Starting at the line with "Open the checklist icon in sidebar", repeat every line exactly until the records end, including the last one.

*** Dataset excerpts ***

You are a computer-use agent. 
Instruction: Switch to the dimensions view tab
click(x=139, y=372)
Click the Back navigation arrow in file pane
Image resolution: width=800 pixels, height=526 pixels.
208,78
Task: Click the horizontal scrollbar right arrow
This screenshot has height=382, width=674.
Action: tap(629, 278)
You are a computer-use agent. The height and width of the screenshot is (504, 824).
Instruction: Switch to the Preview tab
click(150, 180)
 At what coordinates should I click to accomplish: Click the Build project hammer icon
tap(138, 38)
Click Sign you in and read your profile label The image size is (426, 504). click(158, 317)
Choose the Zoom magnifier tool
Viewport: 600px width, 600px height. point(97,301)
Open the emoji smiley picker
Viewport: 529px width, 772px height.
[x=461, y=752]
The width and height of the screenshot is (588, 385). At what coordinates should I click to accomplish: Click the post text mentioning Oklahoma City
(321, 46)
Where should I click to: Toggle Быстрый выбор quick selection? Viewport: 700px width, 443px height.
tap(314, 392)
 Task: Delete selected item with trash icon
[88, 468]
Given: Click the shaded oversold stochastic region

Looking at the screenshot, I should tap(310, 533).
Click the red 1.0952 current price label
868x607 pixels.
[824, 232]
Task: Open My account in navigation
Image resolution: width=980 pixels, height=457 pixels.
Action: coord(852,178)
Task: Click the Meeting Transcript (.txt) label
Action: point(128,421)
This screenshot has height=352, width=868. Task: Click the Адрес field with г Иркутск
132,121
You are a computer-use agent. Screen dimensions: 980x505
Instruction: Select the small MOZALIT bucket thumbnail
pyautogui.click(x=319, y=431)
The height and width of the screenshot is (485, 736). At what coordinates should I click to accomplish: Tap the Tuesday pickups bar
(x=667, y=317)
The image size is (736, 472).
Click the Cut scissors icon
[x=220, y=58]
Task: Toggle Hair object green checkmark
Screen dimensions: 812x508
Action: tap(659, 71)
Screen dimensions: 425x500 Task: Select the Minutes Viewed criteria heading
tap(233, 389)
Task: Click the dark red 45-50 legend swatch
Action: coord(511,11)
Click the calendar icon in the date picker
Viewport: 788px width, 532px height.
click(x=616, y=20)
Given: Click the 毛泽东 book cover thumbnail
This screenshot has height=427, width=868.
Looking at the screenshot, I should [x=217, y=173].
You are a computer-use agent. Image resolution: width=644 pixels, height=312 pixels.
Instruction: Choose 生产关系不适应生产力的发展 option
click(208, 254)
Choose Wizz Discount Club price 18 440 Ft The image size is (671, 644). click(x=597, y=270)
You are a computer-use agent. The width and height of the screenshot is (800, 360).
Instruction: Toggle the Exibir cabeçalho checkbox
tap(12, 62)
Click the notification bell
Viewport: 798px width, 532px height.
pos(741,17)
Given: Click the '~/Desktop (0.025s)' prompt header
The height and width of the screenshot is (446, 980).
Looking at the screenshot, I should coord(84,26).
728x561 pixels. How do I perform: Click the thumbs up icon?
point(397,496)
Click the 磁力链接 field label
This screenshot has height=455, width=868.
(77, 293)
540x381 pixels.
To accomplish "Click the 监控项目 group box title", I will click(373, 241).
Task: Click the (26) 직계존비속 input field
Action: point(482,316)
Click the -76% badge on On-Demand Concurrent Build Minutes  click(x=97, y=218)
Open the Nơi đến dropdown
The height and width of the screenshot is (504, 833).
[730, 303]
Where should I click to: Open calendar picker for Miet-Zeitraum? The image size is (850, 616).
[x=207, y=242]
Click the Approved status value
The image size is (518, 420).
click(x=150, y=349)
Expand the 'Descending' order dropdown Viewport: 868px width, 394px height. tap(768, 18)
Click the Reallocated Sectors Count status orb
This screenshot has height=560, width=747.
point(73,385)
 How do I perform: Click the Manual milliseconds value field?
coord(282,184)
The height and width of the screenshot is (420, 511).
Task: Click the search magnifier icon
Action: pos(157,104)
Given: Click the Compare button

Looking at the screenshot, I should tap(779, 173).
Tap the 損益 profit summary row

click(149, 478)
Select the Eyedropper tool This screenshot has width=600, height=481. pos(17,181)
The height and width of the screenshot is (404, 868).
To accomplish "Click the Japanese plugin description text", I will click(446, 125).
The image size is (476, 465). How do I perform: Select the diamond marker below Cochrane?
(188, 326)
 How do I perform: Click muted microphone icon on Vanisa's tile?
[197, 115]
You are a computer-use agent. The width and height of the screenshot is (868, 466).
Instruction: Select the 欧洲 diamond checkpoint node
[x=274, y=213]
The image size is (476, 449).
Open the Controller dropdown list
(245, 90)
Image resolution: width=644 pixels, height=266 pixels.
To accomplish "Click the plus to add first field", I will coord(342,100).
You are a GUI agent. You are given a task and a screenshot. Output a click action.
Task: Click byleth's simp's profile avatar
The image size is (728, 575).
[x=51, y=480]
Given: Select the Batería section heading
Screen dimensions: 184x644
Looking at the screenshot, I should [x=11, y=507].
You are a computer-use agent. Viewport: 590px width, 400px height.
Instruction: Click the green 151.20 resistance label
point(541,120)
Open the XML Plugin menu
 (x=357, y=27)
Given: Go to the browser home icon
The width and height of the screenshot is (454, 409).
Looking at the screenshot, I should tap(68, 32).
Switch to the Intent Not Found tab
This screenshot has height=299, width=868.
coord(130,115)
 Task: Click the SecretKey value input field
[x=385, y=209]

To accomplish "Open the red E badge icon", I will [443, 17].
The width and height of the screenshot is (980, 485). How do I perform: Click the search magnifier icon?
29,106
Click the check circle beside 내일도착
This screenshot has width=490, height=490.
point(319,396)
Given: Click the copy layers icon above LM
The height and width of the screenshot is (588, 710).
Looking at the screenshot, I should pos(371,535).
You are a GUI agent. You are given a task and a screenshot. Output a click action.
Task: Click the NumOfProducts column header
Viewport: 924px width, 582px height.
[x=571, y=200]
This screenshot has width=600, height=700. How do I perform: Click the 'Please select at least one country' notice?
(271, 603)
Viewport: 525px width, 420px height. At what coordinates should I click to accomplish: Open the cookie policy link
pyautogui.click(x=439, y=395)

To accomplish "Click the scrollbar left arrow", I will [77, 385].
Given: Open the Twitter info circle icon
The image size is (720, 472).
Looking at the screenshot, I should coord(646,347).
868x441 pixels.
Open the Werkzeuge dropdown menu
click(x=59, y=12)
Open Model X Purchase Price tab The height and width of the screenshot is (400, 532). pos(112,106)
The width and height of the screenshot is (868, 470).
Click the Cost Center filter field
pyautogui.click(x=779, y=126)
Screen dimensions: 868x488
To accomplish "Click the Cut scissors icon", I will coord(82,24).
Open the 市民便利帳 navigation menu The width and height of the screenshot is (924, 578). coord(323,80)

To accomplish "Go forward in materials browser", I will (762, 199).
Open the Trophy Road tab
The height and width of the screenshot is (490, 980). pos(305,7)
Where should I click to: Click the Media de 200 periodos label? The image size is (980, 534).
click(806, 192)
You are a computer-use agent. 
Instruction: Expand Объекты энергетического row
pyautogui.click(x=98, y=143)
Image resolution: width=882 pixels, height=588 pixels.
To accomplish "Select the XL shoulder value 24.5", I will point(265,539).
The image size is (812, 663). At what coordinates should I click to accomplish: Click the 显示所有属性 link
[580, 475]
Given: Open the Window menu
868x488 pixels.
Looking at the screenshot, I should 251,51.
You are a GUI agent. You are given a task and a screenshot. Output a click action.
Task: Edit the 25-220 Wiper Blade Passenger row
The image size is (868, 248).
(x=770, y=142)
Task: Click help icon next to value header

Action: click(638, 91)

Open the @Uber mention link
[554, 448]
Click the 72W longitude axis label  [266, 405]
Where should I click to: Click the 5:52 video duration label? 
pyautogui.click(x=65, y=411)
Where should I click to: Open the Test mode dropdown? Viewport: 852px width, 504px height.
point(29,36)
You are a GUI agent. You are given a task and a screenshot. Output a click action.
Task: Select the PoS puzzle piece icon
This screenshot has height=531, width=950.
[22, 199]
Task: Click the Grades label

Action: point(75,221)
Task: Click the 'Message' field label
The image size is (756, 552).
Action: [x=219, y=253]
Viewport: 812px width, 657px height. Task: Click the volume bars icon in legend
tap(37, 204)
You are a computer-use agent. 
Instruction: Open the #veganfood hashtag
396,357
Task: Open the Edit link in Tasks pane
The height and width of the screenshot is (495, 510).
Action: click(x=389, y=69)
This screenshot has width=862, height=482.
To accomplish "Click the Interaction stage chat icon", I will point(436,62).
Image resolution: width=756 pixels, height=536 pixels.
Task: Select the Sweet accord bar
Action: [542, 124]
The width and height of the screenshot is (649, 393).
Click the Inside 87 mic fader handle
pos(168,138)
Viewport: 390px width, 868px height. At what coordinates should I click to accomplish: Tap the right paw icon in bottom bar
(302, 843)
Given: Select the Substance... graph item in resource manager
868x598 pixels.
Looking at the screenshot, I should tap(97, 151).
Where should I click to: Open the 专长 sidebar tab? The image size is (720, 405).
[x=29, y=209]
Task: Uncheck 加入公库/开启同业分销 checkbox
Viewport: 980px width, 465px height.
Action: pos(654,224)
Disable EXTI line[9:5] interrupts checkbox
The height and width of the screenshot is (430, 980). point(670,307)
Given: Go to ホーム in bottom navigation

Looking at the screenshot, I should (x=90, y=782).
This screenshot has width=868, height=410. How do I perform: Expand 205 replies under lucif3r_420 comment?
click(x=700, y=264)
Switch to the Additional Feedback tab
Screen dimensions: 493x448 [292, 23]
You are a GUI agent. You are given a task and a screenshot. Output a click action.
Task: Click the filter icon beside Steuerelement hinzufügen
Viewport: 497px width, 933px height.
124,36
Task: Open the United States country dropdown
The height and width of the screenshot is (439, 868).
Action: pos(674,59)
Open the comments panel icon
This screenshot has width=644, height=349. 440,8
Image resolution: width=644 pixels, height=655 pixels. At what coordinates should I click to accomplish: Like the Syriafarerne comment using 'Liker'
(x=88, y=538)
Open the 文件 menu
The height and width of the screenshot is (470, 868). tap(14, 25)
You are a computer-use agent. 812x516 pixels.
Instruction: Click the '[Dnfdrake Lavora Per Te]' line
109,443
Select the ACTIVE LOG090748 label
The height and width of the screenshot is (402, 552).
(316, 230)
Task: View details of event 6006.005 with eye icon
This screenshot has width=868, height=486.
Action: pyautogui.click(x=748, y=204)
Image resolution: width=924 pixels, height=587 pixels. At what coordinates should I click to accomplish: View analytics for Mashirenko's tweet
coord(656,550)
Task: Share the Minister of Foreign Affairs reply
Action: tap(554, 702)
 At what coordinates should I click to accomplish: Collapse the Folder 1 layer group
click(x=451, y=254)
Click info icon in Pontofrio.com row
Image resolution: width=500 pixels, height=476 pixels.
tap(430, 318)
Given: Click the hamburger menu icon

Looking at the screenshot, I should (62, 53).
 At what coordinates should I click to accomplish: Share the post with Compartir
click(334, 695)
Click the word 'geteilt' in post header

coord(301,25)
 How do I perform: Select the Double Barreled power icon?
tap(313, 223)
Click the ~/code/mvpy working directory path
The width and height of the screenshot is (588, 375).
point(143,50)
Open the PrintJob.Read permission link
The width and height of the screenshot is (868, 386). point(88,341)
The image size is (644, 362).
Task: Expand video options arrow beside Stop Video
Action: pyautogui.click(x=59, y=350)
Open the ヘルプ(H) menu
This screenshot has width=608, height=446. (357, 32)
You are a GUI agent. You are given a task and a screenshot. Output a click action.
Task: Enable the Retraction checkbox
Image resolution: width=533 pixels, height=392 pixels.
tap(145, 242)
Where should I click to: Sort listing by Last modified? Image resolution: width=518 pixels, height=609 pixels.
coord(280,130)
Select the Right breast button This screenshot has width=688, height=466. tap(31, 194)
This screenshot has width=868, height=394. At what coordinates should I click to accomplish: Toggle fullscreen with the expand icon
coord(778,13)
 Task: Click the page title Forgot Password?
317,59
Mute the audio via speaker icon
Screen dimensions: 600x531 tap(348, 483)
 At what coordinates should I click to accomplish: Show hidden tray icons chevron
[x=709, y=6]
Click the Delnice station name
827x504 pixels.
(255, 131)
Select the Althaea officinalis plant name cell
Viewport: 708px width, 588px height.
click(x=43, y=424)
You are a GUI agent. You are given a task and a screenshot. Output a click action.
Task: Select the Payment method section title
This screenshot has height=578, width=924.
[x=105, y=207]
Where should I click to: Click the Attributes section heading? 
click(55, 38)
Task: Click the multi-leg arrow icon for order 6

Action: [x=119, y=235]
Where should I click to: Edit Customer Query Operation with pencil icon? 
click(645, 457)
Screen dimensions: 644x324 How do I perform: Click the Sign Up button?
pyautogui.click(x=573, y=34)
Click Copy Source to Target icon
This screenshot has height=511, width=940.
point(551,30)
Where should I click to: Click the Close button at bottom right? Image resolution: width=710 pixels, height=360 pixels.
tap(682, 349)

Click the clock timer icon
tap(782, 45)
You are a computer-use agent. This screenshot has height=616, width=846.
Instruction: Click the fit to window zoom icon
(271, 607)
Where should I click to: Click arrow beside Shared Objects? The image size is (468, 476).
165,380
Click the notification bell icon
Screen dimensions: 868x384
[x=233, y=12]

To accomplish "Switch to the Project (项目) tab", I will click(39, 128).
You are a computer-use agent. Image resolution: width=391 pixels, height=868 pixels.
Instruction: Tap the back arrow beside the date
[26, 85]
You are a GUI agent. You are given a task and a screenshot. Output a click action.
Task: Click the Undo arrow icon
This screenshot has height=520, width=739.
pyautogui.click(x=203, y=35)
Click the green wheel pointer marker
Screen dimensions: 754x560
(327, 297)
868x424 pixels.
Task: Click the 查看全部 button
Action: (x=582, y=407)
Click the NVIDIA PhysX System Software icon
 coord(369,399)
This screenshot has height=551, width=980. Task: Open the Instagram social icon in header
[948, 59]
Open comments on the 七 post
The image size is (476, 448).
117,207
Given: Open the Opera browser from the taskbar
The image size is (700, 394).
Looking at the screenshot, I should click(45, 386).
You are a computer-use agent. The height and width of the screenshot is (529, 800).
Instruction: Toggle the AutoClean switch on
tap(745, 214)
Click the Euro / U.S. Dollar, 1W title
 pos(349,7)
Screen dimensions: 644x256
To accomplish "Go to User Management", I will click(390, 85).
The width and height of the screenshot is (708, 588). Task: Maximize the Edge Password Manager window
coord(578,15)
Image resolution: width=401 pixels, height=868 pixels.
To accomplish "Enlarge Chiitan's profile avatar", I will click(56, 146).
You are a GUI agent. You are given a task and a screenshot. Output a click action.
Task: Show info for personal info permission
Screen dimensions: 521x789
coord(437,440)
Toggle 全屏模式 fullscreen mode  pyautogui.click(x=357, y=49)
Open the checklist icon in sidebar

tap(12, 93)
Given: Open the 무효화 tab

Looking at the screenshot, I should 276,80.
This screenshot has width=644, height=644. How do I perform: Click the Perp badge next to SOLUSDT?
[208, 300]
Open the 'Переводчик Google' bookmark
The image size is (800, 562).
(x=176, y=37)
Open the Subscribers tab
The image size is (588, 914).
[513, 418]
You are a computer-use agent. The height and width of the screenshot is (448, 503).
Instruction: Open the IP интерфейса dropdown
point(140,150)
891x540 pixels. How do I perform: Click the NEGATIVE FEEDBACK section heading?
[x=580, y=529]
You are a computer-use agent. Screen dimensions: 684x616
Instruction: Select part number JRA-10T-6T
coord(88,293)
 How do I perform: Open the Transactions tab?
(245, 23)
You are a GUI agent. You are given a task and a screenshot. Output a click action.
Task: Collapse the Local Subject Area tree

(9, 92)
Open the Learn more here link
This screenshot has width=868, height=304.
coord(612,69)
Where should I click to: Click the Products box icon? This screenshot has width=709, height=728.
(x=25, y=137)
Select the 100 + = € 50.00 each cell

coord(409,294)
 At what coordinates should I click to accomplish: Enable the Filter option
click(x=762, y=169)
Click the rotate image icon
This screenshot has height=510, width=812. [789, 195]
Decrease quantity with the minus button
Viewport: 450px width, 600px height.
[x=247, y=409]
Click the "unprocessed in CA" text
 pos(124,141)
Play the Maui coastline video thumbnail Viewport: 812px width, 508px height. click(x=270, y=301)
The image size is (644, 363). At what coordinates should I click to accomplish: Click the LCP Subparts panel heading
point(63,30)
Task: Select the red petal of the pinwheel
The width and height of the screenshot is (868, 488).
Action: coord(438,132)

*** End of Dataset excerpts ***

Output below:
Open the checklist icon in sidebar

tap(12, 93)
Given: Open the 무효화 tab

Looking at the screenshot, I should 276,80.
This screenshot has width=644, height=644. How do I perform: Click the Perp badge next to SOLUSDT?
[208, 300]
Open the 'Переводчик Google' bookmark
The image size is (800, 562).
(x=176, y=37)
Open the Subscribers tab
The image size is (588, 914).
[513, 418]
You are a computer-use agent. The height and width of the screenshot is (448, 503).
Instruction: Open the IP интерфейса dropdown
point(140,150)
891x540 pixels. How do I perform: Click the NEGATIVE FEEDBACK section heading?
[x=580, y=529]
You are a computer-use agent. Screen dimensions: 684x616
Instruction: Select part number JRA-10T-6T
coord(88,293)
 How do I perform: Open the Transactions tab?
(245, 23)
You are a GUI agent. You are given a task and a screenshot. Output a click action.
Task: Collapse the Local Subject Area tree

(9, 92)
Open the Learn more here link
This screenshot has width=868, height=304.
coord(612,69)
Where should I click to: Click the Products box icon? This screenshot has width=709, height=728.
(x=25, y=137)
Select the 100 + = € 50.00 each cell

coord(409,294)
 At what coordinates should I click to accomplish: Enable the Filter option
click(x=762, y=169)
Click the rotate image icon
This screenshot has height=510, width=812. [789, 195]
Decrease quantity with the minus button
Viewport: 450px width, 600px height.
[x=247, y=409]
Click the "unprocessed in CA" text
 pos(124,141)
Play the Maui coastline video thumbnail Viewport: 812px width, 508px height. click(x=270, y=301)
The image size is (644, 363). At what coordinates should I click to accomplish: Click the LCP Subparts panel heading
point(63,30)
Task: Select the red petal of the pinwheel
The width and height of the screenshot is (868, 488).
Action: coord(438,132)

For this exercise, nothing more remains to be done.